“I was a little caught up in the moment,” I reply sheepishly.
Irene tries to hide her smile but fails miserably. “What do you want from me?”
“A chance. I know you had a bad experience with the last guy. I just want an opportunity to show you that not all men are like him.”
“I know that.” She rests her forehead on the center of my chest. “But I can’t see us working.” The last part of her sentence is so soft I almost miss it.
Fisting my hand in her hair, I tip her head back so I can look into her eyes. “Why not?”
“I would drive you nuts.” Irene smiles sadly. “I love hugging the guys, it’s part of who I am. I won’t be stripped of my independence again.”
“That’s not what I want to do. I only want to be along for the ride, doll.”
She looks at me for the longest time, trying to figure out if what I’m saying is actually true.
“I’m sorry.” She won’t look at me, instead looking over my shoulder into the distance. “I knew sleeping with you would cause problems.”
“Irene,” I start but she cuts me off.
“We are too different. I’m too independent, too abrasive, toomefor this to ever work,” she says while stepping away. “If we do this and everything turns to shit, it won’t just impact us. I’m not willing to take the chance.”
“So, that’s it?” I ask. I want to rage at the situation, but I know it’s her choice.
“You are possessive and violent. You barely have any control over your emotions. Those are all the classic markers for someone who’s likely to become abusive,” she says softly. “I can’t ignore the red flags this time. I won’t put myself in that situation again.”
I balk at the idea of ever hurting her. “I would never hurt you.”
“I actually believe you.” She smiles sadly. “But it’s not a chance I’m willing to take.”
I watch her as she walks away, her shoulders hunched. I know everything she said is true, but I also know that I’m not just going to give up. Irene is special. I just need to convince her to give us a chance.
Chapter Twenty
Moving Out But Not Moving On
Irene
It has been almost a week since I left Beast standing outside the clubhouse. I felt like the biggest bitch in history. Hearing him say he wants me almost had me giving in to the insanity that would be us. But I couldn’t do it.
What Gerald did to me has clearly fucked with my head. I know in my heart that Beast would never hurt me, but just the thought of being in a relationship with someone capable of violence the way he is, is enough to send me running as fast as my short legs can carry my ass.

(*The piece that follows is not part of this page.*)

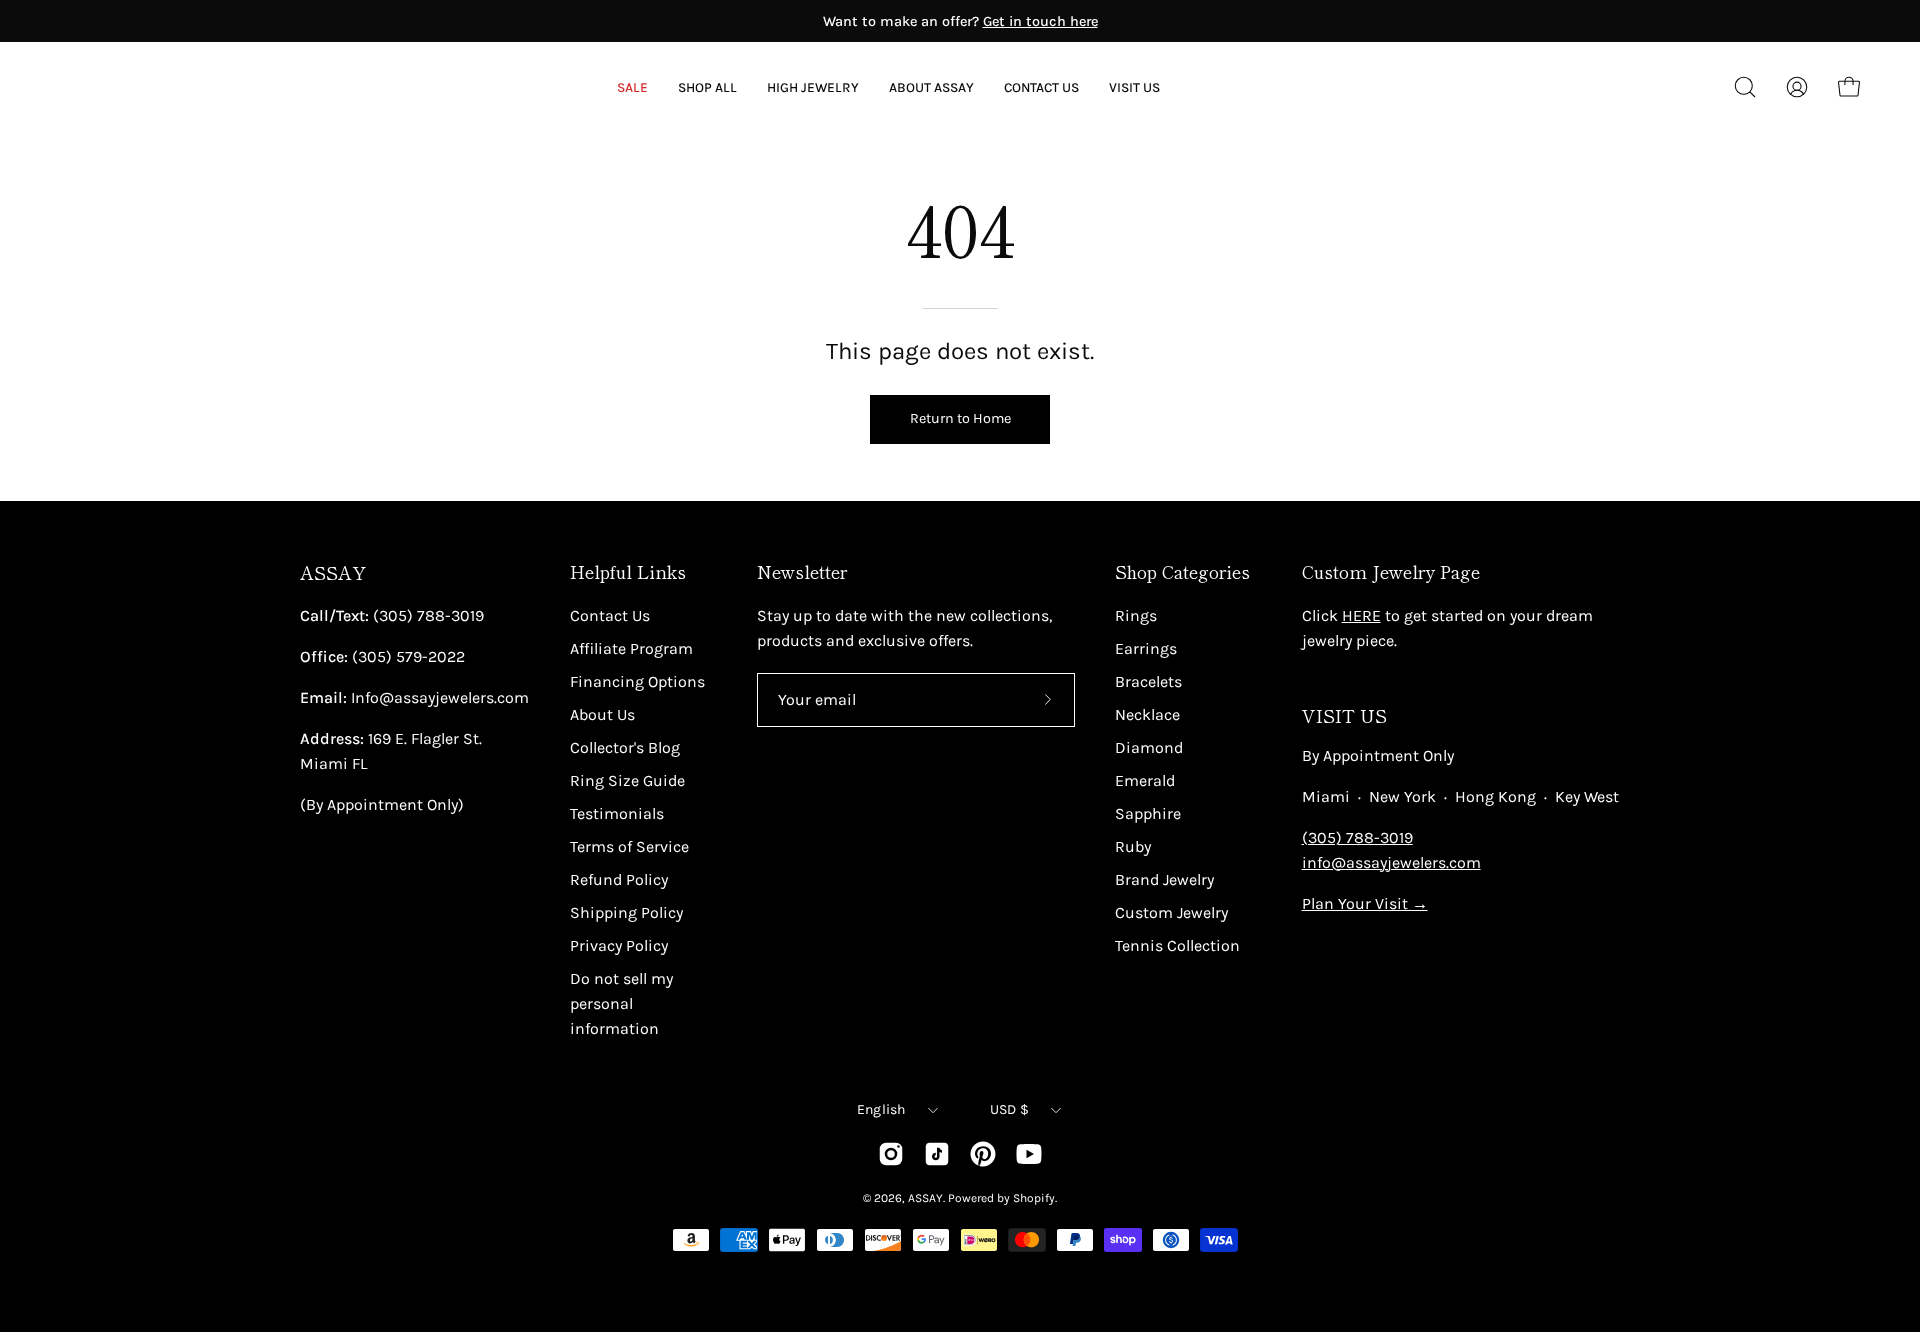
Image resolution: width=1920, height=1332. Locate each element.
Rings (1136, 615)
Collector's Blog (625, 747)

My cell phone rings loudly in the motel room, drawing me from my thoughts. I’ve been staying here since I walked away from Beast. I couldn’t bear to be around him any longer and staying in the clubhouse would have ensured that we run into each other.
But that hasn’t stopped him. He shows up at Dusk to bring me coffee and every day has flowers sent. He is slowly chipping away at my resolve, and it scares the shit out of me. I have all these reasons not to be with him and they all make perfect sense, but I also know he is a good guy, and my heart is begging me to ignore my head and take a chance.

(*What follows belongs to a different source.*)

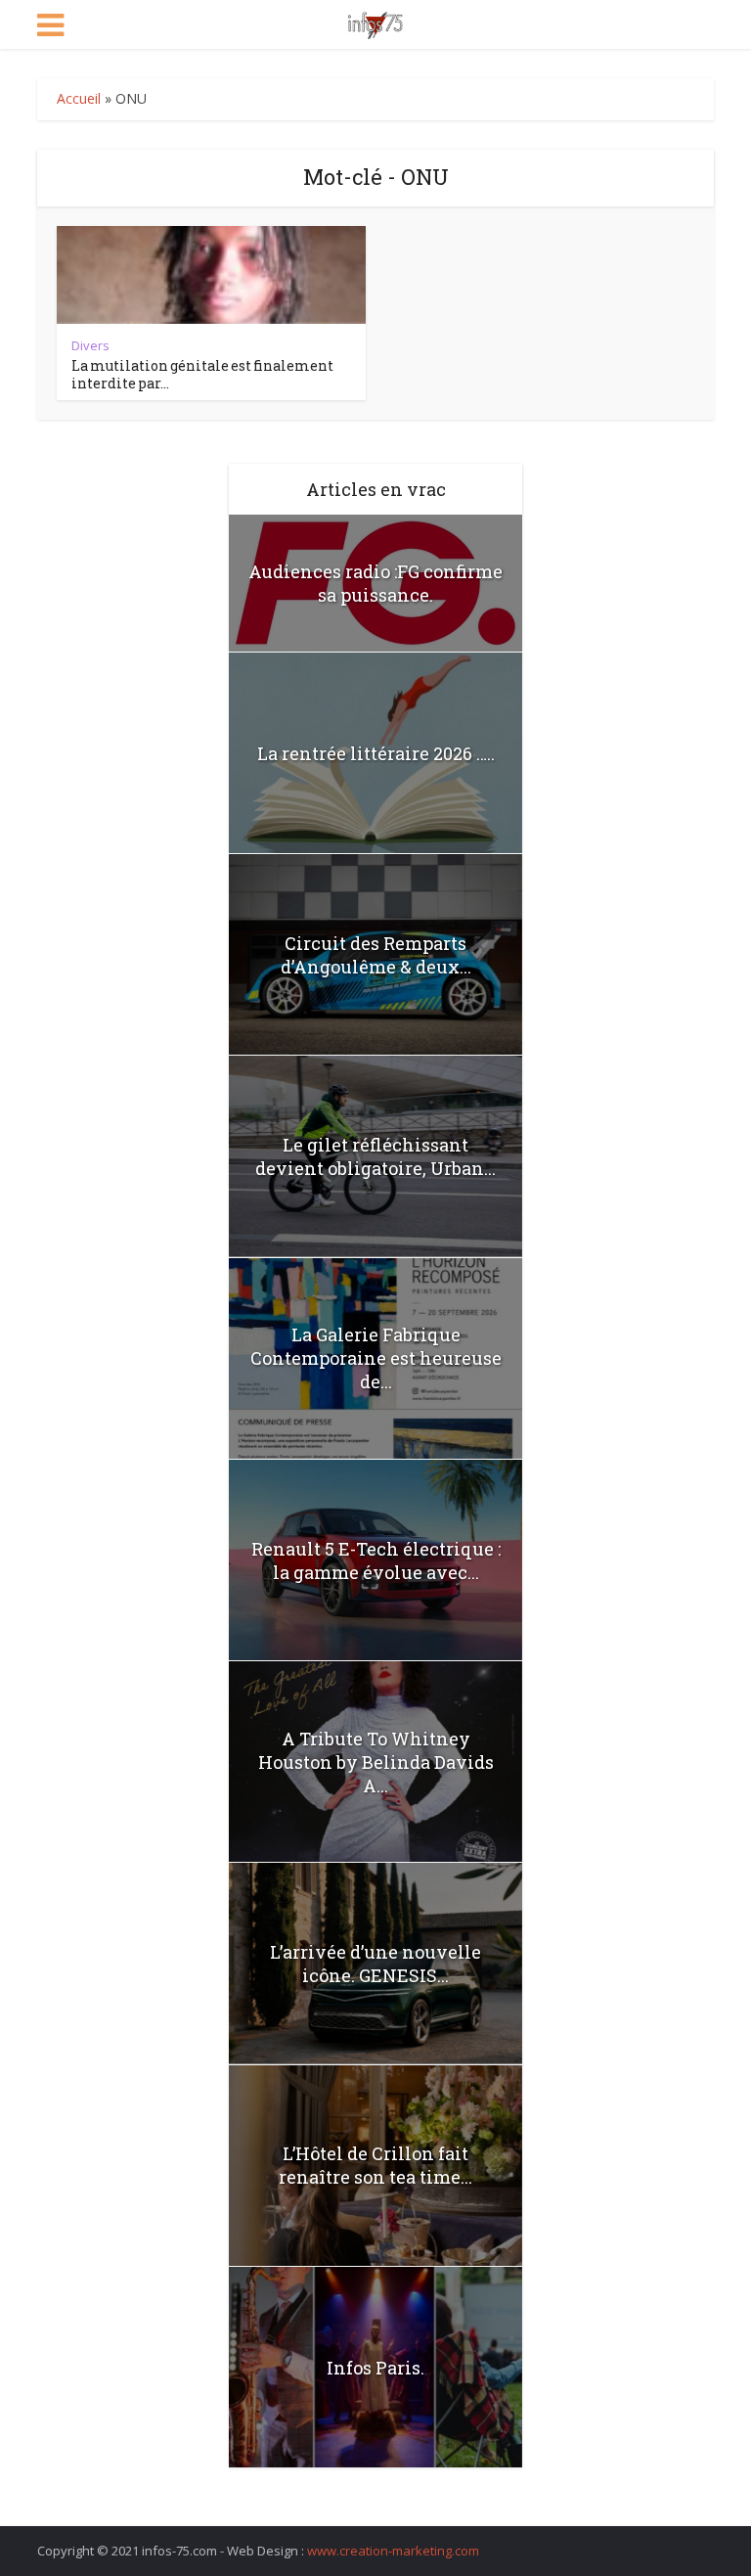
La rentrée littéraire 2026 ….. (376, 753)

“Yes, Hadley,” I answer after checking the caller ID.
“Don’t ‘yes, Hadley’ me,” she says loudly over the music in the background. “Where the hell are you?”
“Where should I be?” I ask, confusion coating my words. I can’t remember making plans for tonight, even if it is a Friday.
“Don’t tell me you forgot?”
I remain silent knowing now that I clearly did forget something.
“Justice and Bishop are getting patched over from prospect to full members tonight. You promised you would work the bar.” She has moved outside by the sound of it.
“Shit. I am so sorry.” I rush around looking for my bra. “I’ll be there in twenty minutes.”